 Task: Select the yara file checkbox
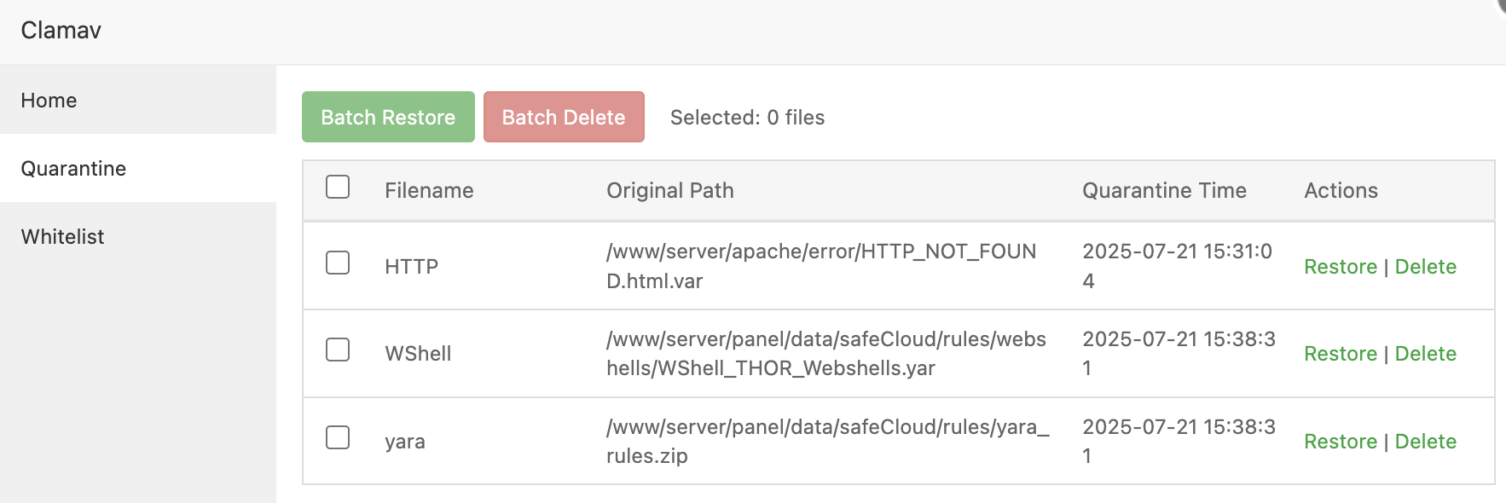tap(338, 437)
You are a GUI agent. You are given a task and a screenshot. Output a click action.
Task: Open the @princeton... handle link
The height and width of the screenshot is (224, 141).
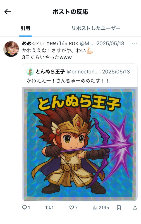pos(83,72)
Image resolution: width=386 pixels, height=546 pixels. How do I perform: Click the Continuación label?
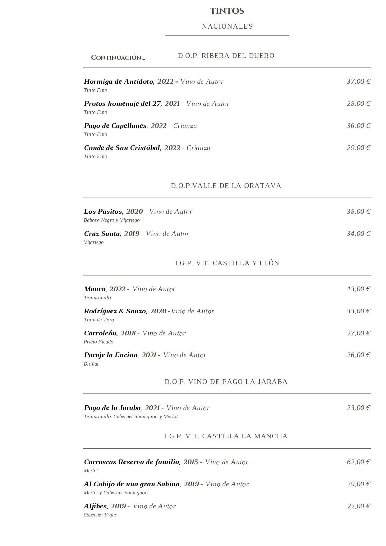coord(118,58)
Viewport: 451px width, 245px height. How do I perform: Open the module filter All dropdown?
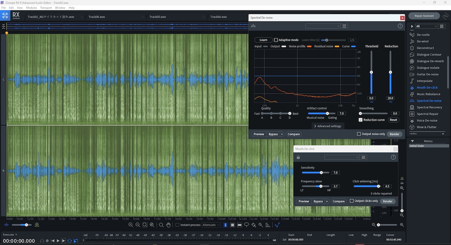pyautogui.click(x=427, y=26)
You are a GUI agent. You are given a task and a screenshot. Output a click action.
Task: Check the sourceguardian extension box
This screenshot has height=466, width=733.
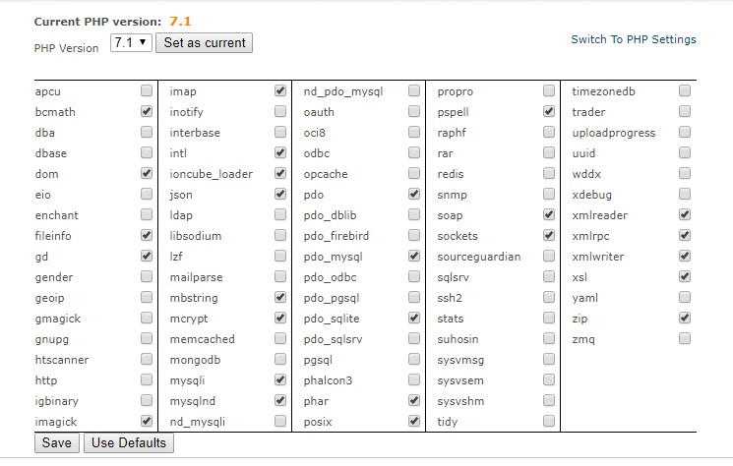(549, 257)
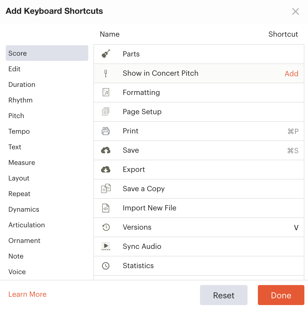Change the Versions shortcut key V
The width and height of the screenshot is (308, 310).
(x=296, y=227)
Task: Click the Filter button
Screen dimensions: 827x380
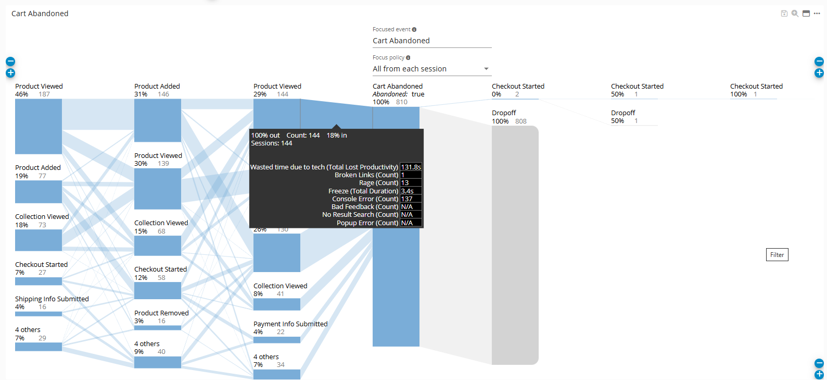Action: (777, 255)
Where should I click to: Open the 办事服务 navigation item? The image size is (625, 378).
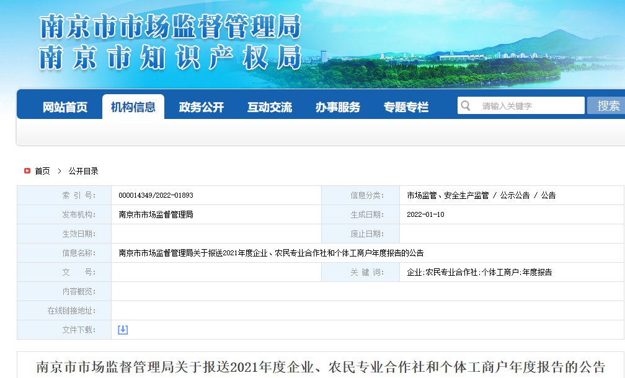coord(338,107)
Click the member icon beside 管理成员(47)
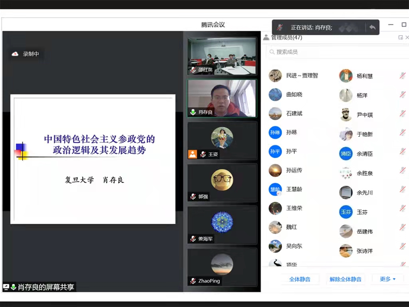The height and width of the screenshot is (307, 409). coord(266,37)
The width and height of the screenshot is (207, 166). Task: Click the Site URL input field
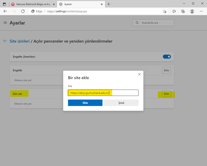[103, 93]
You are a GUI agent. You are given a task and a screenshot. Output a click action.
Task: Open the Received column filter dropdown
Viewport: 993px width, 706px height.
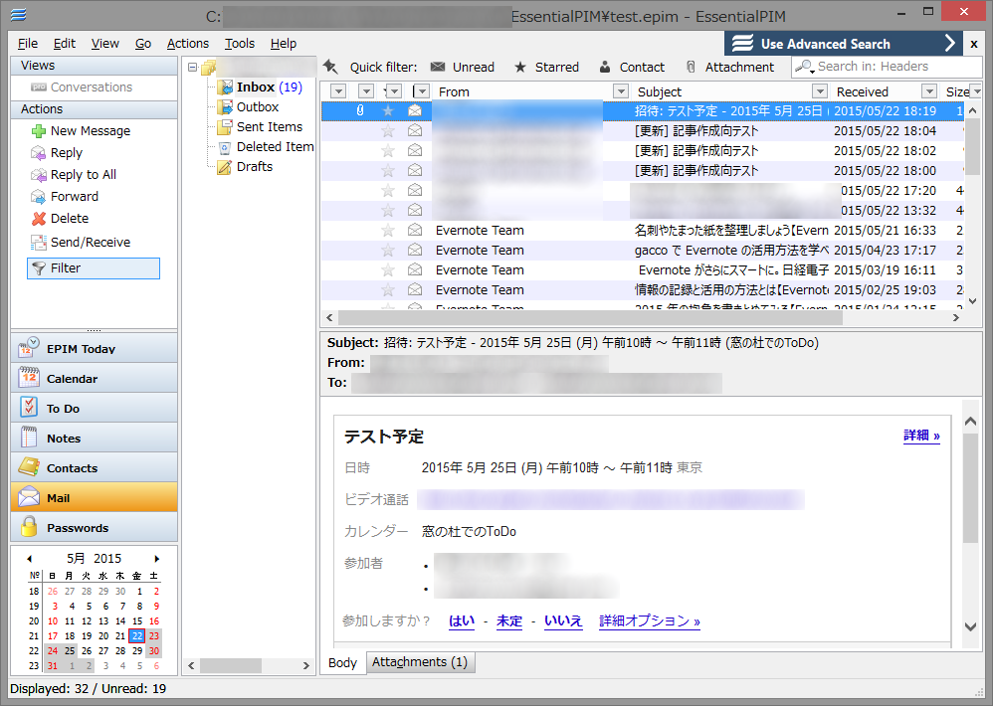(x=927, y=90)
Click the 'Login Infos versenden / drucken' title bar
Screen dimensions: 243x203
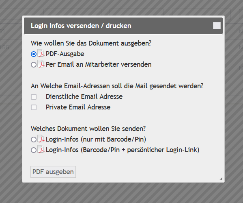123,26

++++

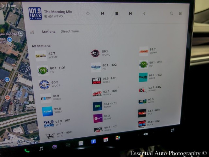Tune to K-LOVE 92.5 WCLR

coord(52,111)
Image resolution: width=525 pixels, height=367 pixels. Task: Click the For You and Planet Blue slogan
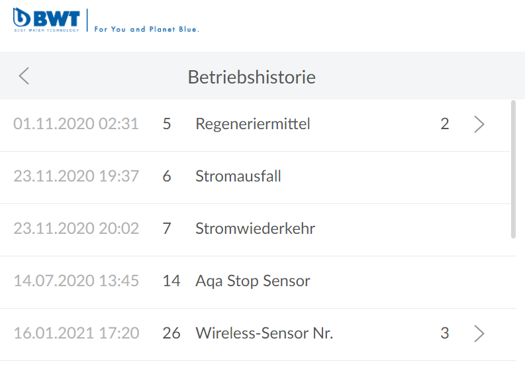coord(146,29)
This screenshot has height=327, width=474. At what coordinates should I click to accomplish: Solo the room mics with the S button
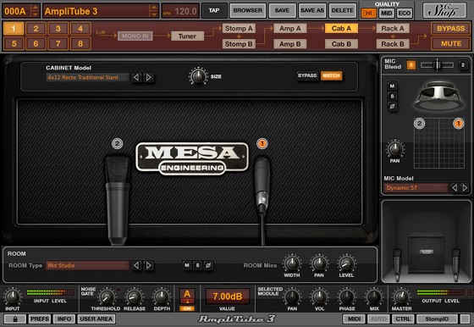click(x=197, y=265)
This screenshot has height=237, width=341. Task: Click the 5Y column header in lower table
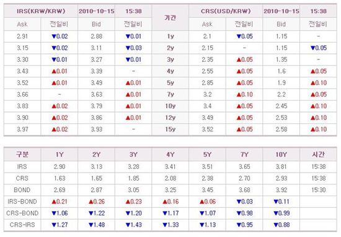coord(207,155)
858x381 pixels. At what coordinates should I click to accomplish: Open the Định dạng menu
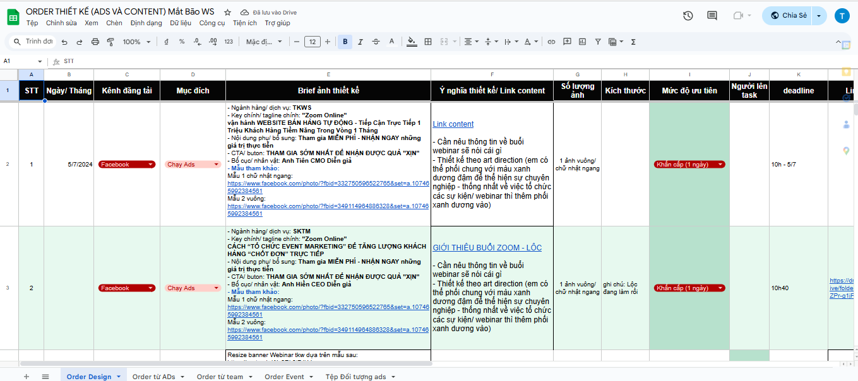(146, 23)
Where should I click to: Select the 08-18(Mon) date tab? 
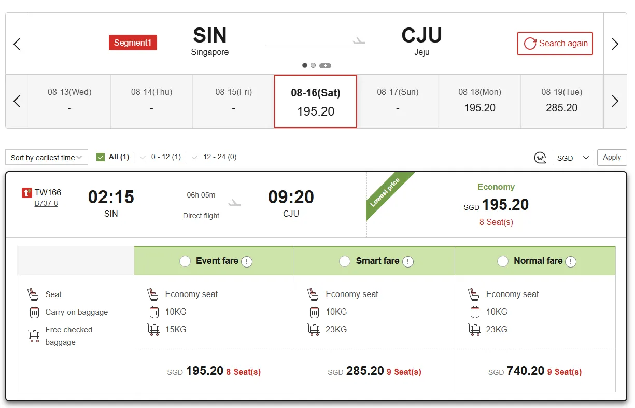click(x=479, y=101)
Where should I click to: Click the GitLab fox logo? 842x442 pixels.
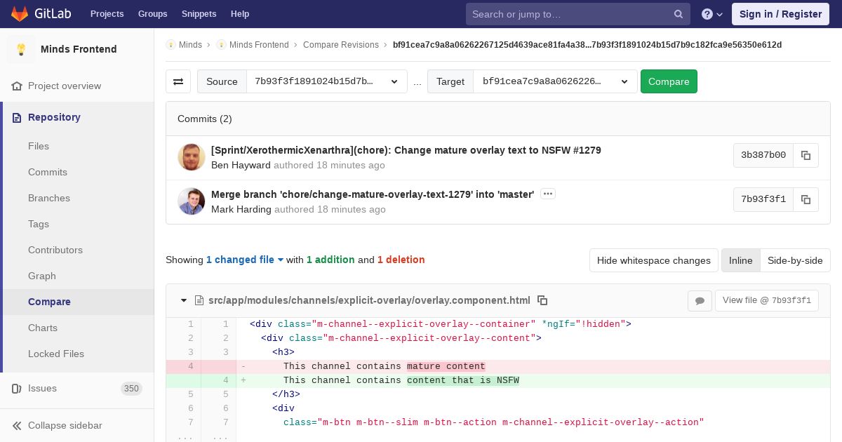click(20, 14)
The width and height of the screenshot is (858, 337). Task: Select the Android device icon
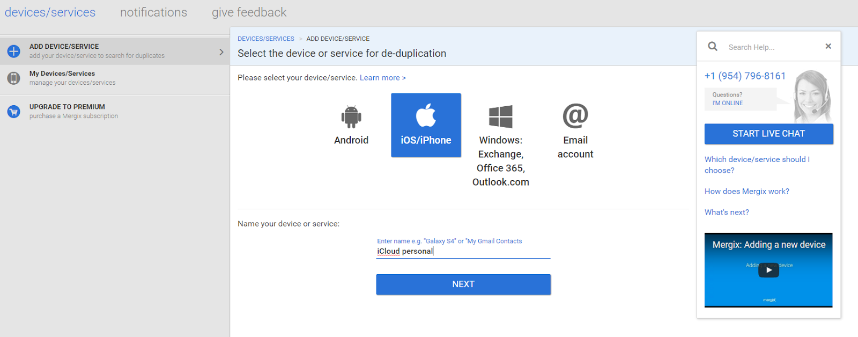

++++

▶ Task description: Repeat, word for word, the lines of the material above from the one holding "Where should I click to: Click" through the one holding "The width and height of the screenshot is (858, 337).". Leave out pictures.

▶ Response for this exercise:
Where should I click to: Click the GitLab fox logo? 842x442 pixels.
click(20, 14)
The width and height of the screenshot is (858, 337). Task: Select the Android device icon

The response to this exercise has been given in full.